Because, as set out above, the Court will permit Coil to amend his complaint to show derivative standing, in the interest of economy the Court will address the Defendants' two remaining arguments: that Coil was required to plead exhaustion of administrative remedies and that he has no right to a jury trial. Doc. 22, p. 2. Every ERISA-governed plan must provide a benefits appeal procedure, 29 U.S.C. § 1133(2), and timely exhaustion of the procedure is a prerequisite to a suit for wrongful denial. Reindl v. Hartford Life and Accident Ins. Co., 705 F.3d 784, 787 (8th Cir. 2013). Exhaustion is excused "only when pursuing an administrative remedy would be futile or there is no administrative remedy to pursue." Angevine v. Anheuser-Busch Cos. Pension Plan, 646 F.3d 1034, 1037 (8th Cir. 2011). Dismissal is appropriate when a plaintiff fails to plead facts showing exhaustion of remedies under an ERISA-governed plan, or showing futility or unavailability of an administrative remedy. Caprario v. Sodexo, Inc., 2014 WL 2637387, * 3 (W.D. Ark. June 13, 2014). See also Angevine, 646 F.3d at 1037 (plaintiff's allegations showed neither exhaustion nor futility; dismissal affirmed).
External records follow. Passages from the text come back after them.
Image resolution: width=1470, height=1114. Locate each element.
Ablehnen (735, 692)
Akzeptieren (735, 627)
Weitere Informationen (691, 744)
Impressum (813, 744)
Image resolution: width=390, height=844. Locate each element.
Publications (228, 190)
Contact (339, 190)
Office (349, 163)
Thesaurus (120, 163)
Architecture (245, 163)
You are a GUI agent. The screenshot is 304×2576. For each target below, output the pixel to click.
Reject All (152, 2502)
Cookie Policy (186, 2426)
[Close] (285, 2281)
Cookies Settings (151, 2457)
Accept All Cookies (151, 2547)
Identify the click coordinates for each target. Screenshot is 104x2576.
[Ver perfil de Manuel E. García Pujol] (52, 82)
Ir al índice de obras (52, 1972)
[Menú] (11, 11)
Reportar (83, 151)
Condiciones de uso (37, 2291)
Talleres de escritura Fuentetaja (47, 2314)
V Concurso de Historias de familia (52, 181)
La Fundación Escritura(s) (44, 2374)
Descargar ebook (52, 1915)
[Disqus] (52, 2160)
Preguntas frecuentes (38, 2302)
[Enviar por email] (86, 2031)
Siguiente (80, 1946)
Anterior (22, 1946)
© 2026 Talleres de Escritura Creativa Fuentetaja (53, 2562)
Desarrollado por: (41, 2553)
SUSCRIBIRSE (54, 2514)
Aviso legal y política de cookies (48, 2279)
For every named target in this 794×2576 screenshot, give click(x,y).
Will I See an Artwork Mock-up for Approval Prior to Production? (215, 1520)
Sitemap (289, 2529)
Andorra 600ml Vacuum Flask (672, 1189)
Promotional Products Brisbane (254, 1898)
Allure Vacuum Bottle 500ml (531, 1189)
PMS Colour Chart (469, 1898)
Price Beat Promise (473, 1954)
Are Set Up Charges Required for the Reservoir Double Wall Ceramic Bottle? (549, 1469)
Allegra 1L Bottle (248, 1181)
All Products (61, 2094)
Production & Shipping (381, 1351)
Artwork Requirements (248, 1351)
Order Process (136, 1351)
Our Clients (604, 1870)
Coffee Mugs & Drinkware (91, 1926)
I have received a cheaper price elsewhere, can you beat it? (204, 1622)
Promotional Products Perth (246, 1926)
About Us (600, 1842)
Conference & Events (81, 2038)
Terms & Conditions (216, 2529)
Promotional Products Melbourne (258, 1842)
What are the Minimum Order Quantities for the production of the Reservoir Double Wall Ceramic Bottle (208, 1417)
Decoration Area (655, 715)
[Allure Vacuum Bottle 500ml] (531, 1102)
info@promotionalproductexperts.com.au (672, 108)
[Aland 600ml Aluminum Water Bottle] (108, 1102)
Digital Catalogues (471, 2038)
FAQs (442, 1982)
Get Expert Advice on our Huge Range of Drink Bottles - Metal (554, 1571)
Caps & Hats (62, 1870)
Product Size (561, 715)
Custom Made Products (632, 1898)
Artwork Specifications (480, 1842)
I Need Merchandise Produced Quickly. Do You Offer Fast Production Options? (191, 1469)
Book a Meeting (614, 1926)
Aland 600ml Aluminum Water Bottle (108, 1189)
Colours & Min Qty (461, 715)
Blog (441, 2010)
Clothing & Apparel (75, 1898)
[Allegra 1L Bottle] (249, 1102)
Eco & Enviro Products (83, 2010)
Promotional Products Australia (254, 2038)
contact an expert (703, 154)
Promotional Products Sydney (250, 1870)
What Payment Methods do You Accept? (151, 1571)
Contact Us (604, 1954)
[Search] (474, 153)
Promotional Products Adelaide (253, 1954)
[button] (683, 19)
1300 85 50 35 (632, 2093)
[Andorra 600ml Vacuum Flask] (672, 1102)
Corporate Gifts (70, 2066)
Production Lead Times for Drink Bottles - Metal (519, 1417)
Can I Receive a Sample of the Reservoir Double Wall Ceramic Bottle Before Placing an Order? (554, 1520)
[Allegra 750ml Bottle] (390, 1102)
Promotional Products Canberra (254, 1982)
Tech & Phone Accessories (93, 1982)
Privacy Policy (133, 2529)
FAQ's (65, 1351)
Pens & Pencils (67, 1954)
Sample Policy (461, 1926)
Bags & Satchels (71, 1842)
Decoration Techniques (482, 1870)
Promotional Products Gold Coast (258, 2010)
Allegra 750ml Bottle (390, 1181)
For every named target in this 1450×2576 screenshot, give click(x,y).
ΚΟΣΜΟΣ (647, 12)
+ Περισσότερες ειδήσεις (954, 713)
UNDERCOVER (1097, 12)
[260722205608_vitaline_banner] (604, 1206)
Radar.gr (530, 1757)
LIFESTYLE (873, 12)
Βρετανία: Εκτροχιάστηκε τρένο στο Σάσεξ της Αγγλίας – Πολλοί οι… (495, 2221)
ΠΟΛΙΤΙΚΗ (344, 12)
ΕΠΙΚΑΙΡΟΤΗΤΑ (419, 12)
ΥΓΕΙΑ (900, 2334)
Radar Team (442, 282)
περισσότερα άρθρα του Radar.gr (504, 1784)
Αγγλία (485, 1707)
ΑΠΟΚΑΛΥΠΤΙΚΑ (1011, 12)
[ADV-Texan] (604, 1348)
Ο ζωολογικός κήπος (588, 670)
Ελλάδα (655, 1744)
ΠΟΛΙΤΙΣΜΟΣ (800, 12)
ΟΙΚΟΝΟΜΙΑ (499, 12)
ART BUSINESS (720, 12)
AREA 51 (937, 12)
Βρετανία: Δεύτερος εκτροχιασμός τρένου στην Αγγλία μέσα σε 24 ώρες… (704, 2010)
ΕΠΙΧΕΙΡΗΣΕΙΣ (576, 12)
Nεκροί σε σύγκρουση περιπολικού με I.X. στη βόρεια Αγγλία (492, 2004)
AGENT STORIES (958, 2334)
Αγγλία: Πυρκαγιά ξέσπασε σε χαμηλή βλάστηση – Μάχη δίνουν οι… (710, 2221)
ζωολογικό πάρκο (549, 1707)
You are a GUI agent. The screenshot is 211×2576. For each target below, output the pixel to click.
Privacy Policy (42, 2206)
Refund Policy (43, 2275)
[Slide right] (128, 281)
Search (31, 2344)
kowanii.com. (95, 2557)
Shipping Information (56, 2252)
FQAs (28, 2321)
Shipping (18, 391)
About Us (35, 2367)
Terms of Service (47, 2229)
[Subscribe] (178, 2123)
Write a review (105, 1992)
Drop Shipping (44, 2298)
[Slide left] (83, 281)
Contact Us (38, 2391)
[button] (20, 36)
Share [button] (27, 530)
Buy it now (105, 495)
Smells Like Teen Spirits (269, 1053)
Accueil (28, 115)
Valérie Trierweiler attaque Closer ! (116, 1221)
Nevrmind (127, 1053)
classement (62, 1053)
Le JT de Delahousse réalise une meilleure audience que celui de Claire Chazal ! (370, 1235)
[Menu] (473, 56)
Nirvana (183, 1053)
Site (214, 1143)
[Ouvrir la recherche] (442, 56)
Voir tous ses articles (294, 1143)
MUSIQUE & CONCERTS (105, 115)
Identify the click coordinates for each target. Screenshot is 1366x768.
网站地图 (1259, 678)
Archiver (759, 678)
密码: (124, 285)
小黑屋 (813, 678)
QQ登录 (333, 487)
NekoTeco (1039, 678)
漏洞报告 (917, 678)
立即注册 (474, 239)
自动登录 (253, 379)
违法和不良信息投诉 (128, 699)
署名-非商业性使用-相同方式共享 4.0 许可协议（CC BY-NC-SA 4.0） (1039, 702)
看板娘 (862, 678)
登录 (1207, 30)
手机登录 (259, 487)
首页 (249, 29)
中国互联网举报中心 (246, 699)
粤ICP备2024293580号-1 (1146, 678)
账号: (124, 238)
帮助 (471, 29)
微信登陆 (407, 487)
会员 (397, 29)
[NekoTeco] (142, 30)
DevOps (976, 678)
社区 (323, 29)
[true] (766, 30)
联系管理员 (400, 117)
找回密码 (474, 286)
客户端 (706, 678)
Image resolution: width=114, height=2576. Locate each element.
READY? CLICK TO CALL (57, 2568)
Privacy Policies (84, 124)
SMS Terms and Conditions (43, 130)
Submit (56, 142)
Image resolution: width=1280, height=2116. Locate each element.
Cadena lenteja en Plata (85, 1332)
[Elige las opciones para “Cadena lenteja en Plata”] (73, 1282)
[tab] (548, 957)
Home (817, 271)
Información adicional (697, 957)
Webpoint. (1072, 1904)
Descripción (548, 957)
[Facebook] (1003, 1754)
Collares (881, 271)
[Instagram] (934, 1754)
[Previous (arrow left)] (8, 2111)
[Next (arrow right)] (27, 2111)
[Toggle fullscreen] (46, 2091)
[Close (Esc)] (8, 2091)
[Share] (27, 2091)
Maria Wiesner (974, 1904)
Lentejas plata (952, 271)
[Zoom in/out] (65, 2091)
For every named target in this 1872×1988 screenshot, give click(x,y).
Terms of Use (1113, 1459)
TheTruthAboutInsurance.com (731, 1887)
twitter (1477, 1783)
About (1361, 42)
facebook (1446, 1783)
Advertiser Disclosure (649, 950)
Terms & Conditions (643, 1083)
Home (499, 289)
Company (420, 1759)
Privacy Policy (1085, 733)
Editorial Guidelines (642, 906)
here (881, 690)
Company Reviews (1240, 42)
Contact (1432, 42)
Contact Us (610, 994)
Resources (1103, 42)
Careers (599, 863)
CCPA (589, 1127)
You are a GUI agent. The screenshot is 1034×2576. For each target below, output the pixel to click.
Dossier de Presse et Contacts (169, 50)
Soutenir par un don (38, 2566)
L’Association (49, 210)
Accordingly, Coil is required to plead facts showing exhaustion of remedies under the plan, or showing futility or unavailability of an administrative remedy.

Finally, there is no right to a jury trial of an ERISA claim. Langlie v. Onan Corp., 192 F.3d 1137, 1141 (8th Cir. 1999); Shaw v. Prudential Ins. Co. of Am., 2012 WL 432874, *6 (W.D. Mo. 2012).

As set out above, Coil is given ten days from the date of this Order to file an amended complaint. If he fails to do so, his complaint will be dismissed.